» Problem requirements: Read the lines below, and copy any that contain the string "Task".

········

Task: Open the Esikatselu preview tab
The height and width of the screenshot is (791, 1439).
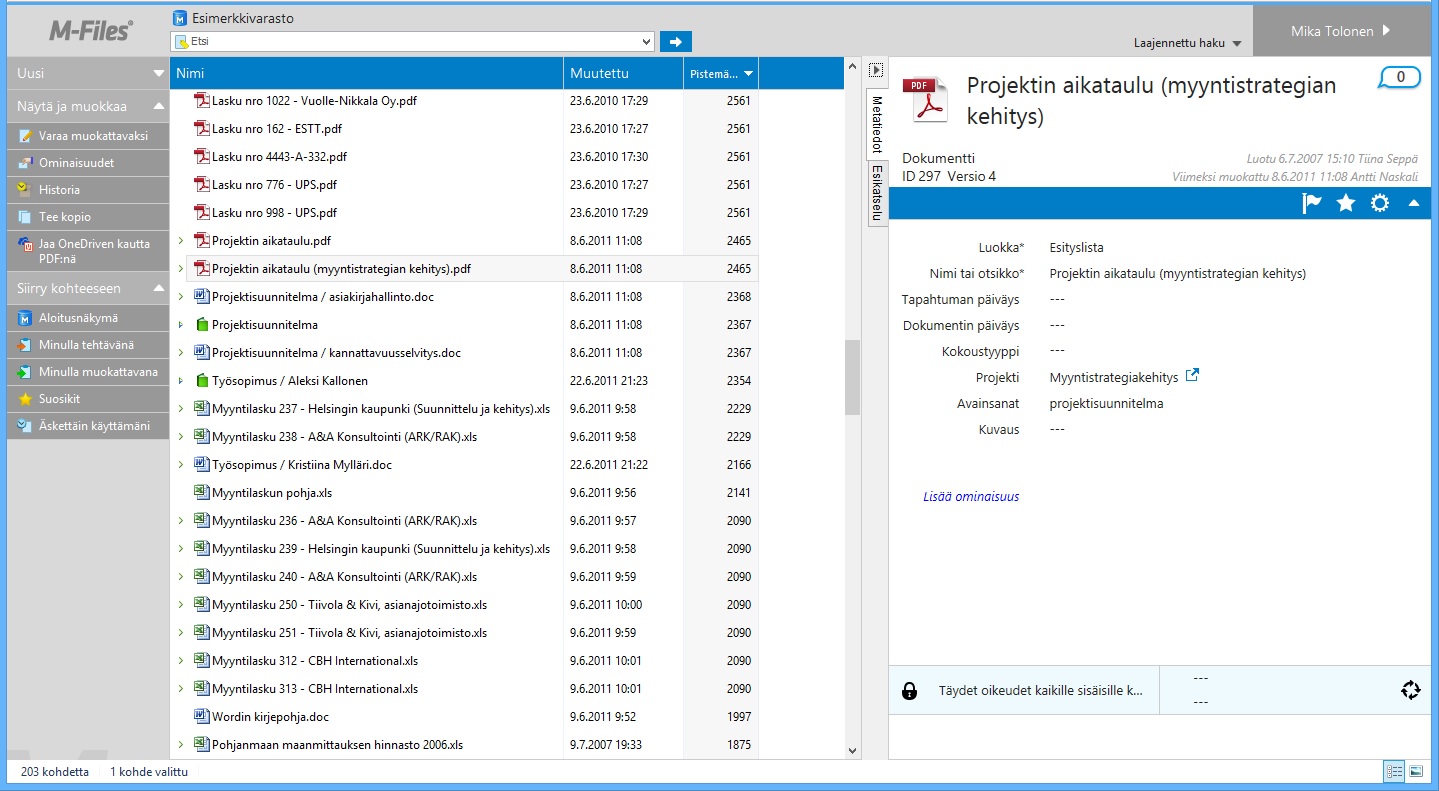Action: click(877, 192)
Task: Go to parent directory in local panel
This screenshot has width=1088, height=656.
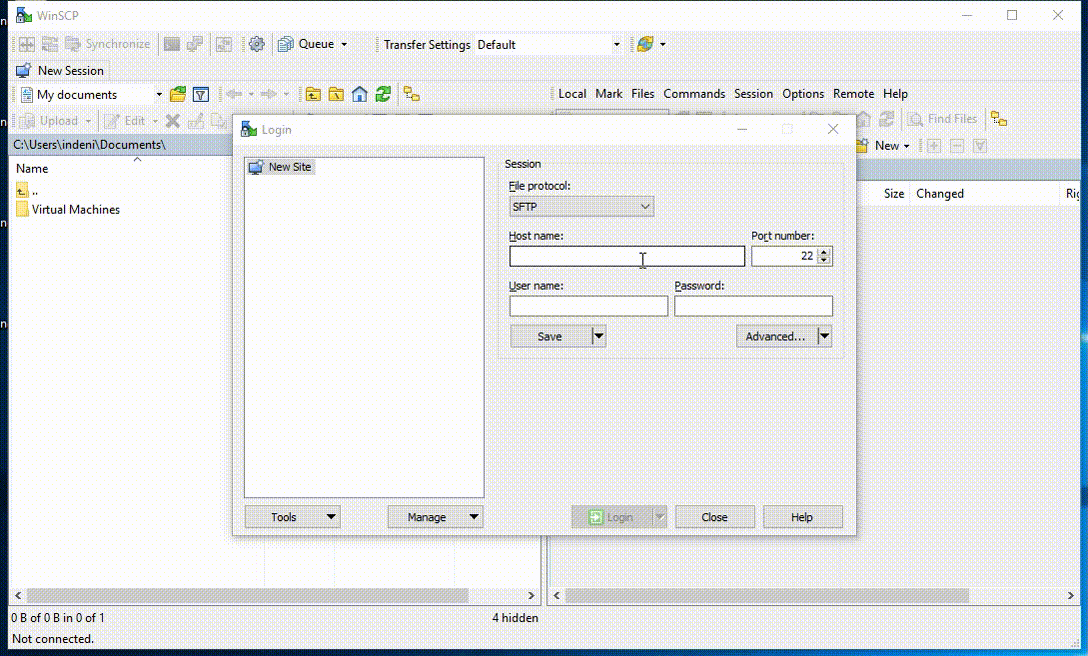Action: tap(313, 94)
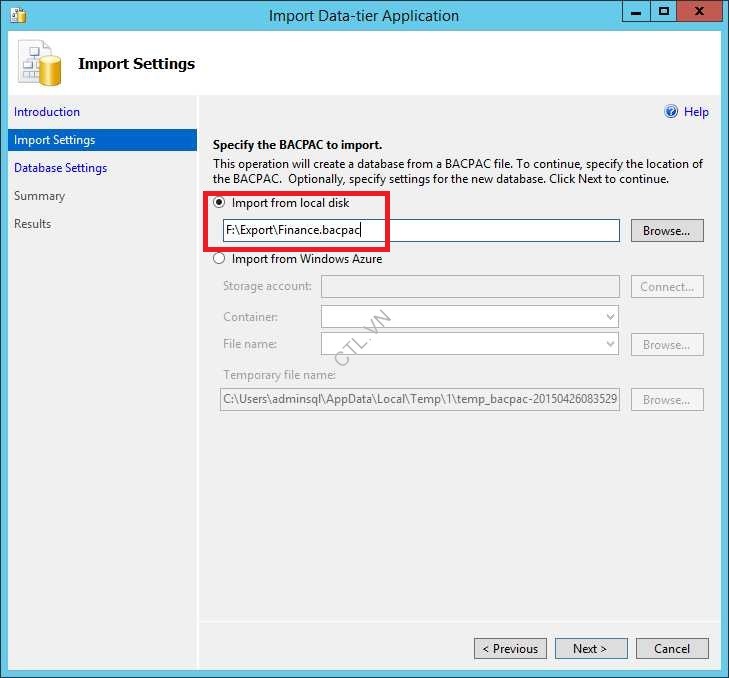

········

» Result for this exercise:
Task: Open the Esikatselu preview tab
Task: Go to parent directory in local panel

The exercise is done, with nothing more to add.